* Passage
This was, in certain respects, a victory. But while some companies dropped their association with Sinar Mas, others, including Pizza Hut, KFC, and Dunkin Donuts, buried their heads in the sand. Positive divestment stories ultimately provided cover for the damaged reputation of the palm oil industry and the frequency of its abuses. As Jennifer Jacquet writes in Is Shame Necessary?, ‘exposing all the slumlords or polluters [can] communicate that these behaviours are common and normalise behaviour.’ After a brief reputational blip, Nestlé, of course, remains a multinational worth many billions of dollars.
Evident in this story is the fact that CSR pressures can sometimes lead to a situation in which a few corporations take the fall for the bad practices of many others. Studies looking at moral licensing theory have found that superiors within a team are sometimes able to act immorally because of the moral credit they’ve accumulated in the past, and this translates to a corporate level: sometimes corporate social irresponsibility gets a pass because of prior positive achievements through CSR. In other words, the moral deeds of a few companies allow others to resume business as usual.

* Explore the material
A: Which companies does the passage say buried their heads in the sand?
B: Please reproduce the stretch of the passage from "Evident in this" through "business as usual.".
The data after this point is separate from the passage.

* Dataset excerpt

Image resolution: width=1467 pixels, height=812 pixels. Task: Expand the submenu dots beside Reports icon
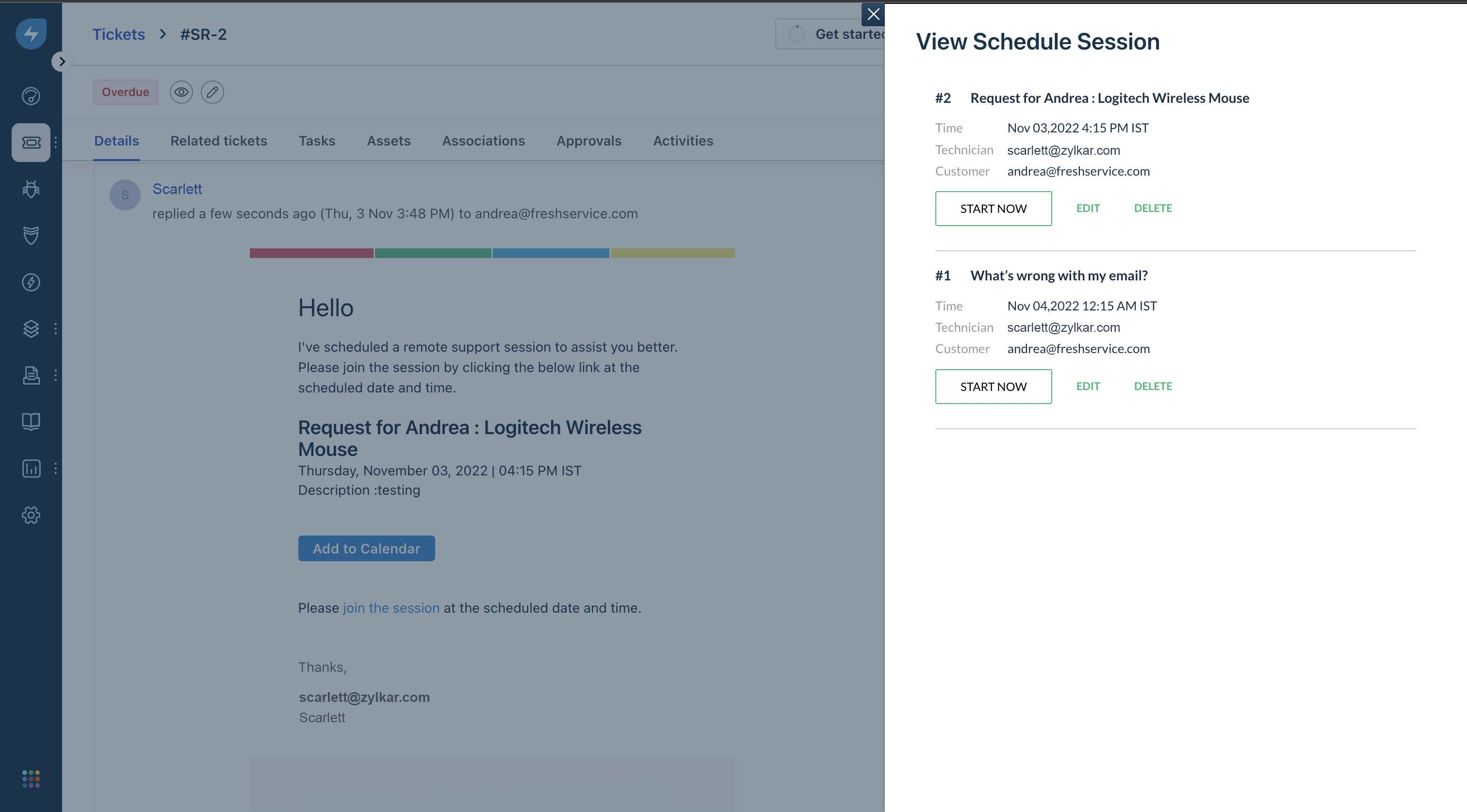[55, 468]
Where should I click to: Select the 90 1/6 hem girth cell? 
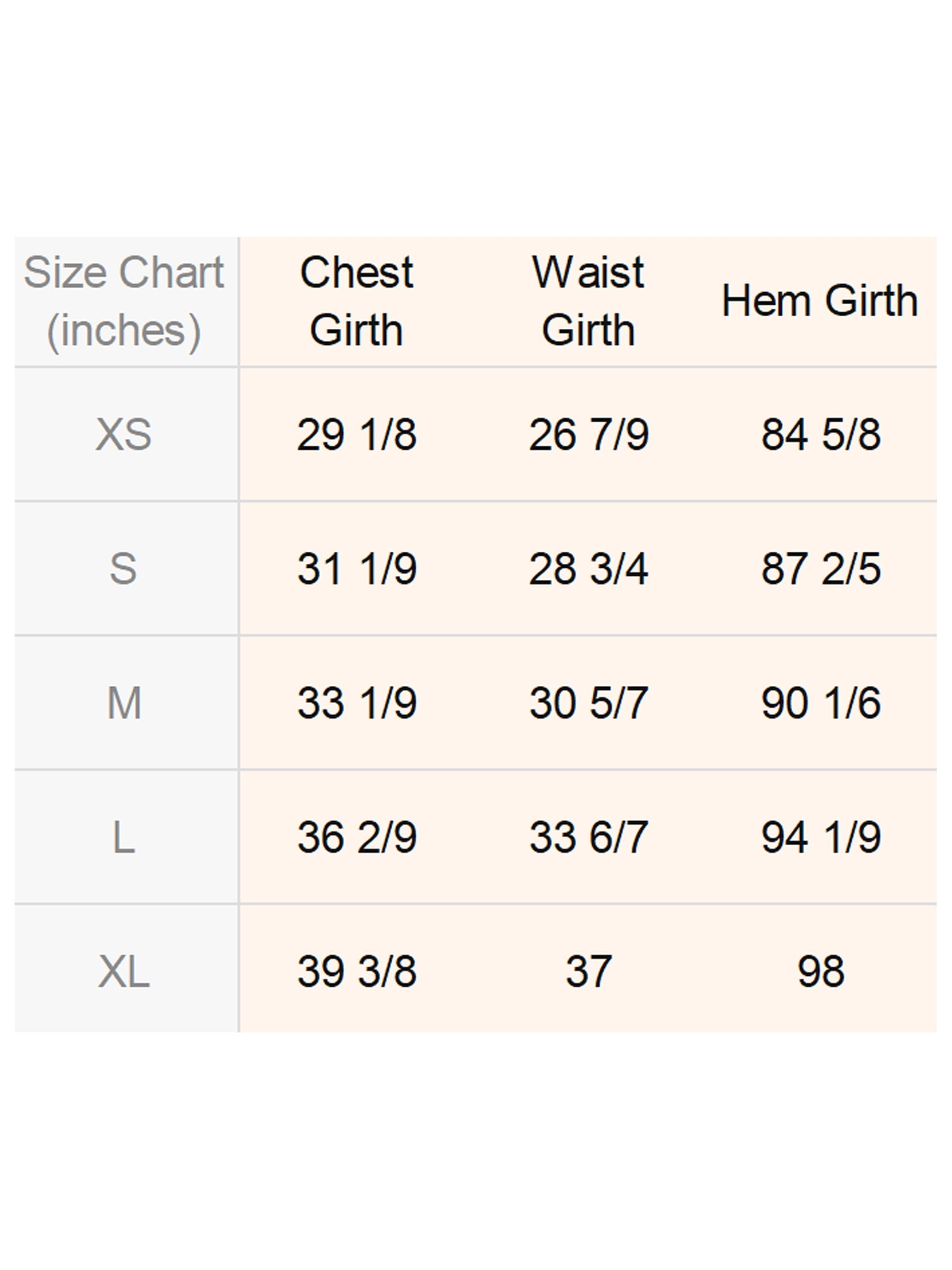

* Solutions in order
A: Pizza Hut, KFC, and Dunkin Donuts.

B:
Evident in this story is the fact that CSR pressures can sometimes lead to a situation in which a few corporations take the fall for the bad practices of many others. Studies looking at moral licensing theory have found that superiors within a team are sometimes able to act immorally because of the moral credit they’ve accumulated in the past, and this translates to a corporate level: sometimes corporate social irresponsibility gets a pass because of prior positive achievements through CSR. In other words, the moral deeds of a few companies allow others to resume business as usual.